Sean sonrió al oír el nombre y dijo:

– Tiene un nombre gracioso, ¿no crees?

– ¿Por qué no te llegas hasta la tienda? -sugirió Whitey-. Yo vigilaré al desgraciado ése a través del cristal, a ver si empieza a cantar canciones sobre chicas muertas en el parque.

Lowell Looney debía de tener unos ochenta años, aunque parecía capaz de ganar a Sean en una carrera de cien metros lisos. Llevaba una camiseta naranja del gimnasio Porter, pantalones de chándal azules con ribetes blancos y unas Reebok relucientes; por la forma de moverse, era evidente que sería capaz de coger la botella de la estantería más alta si alguien se lo pidiera.

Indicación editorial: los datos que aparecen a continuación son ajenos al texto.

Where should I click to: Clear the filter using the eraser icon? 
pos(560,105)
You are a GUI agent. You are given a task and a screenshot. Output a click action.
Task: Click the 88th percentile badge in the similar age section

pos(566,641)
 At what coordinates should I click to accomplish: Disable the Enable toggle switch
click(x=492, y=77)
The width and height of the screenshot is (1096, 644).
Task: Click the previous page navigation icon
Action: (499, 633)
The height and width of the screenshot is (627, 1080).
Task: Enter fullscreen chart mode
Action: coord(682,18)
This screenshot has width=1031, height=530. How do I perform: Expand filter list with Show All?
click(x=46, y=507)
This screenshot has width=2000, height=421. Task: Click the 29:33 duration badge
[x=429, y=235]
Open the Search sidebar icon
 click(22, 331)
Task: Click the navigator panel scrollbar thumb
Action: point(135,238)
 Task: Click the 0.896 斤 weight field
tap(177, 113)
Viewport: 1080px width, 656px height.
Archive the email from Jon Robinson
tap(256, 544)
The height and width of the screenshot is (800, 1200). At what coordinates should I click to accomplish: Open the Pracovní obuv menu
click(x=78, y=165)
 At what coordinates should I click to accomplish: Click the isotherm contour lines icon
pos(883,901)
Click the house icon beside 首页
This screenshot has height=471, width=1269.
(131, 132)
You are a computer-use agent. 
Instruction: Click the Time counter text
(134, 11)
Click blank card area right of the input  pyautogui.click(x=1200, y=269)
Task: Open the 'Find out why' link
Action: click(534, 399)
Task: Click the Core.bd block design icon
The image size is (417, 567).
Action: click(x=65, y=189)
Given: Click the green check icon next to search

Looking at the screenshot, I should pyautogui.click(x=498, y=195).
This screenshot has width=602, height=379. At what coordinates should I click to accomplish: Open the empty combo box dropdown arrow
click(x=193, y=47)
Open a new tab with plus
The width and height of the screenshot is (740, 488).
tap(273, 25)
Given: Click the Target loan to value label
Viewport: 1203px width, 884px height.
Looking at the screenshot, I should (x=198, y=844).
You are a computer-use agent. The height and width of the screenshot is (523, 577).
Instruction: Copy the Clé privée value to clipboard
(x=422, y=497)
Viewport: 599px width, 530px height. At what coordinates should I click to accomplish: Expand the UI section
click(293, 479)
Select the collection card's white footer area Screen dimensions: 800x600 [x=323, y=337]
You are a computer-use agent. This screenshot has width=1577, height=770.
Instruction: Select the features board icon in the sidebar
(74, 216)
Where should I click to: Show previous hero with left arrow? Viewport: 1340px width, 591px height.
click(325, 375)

– Ahí mismo -le dijo a Sean, señalando una hilera de botellas de medio litro que había tras el mostrador-. Atravesó una botella y se quedó incrustada en esa pared.

– Espeluznante, ¿no cree? -espetó Sean.

El viejo se encogió de hombros y respondió:

– Quizá se lo parezca, pero me asustan más algunas de las noches que he tenido que soportar. Hará unos diez años, un tipo muy excéntrico me apuntó con una pistola en la cara; tenía una mirada de perro rabioso y no cesaba de parpadear a causa del sudor. ¡Eso sí que me asustó, hijo! Sin embargo, los que incrustaron la bala esa en la pared eran profesionales. Con ésos no tengo ningún problema. Sólo quieren el dinero, no están cabreados con el mundo.

– Así pues, esos dos tipos…

– ¡Venga a la trastienda! -exclamó Lowell Looney, moviéndose a toda velocidad hacia el otro extremo del mostrador, del que colgaba una cortina negra-. Ahí atrás hay una puerta que conduce a la zona de carga y descarga. Por aquel entonces tenía un chaval que trabajaba para mí a media jornada, y cada vez que sacaba la basura se fumaba un porrito ahí afuera. Cuando volvía a entrar, más de la mitad de las veces se olvidaba de cerrar la puerta con llave. O era cómplice de los atracadores o le habían observado lo suficiente para saber que era un descerebrado. Esa noche, entraron por la puerta abierta, dispararon al aire para avisarme de que no cogiera mi pistola, y se llevaron lo que habían venido a buscar.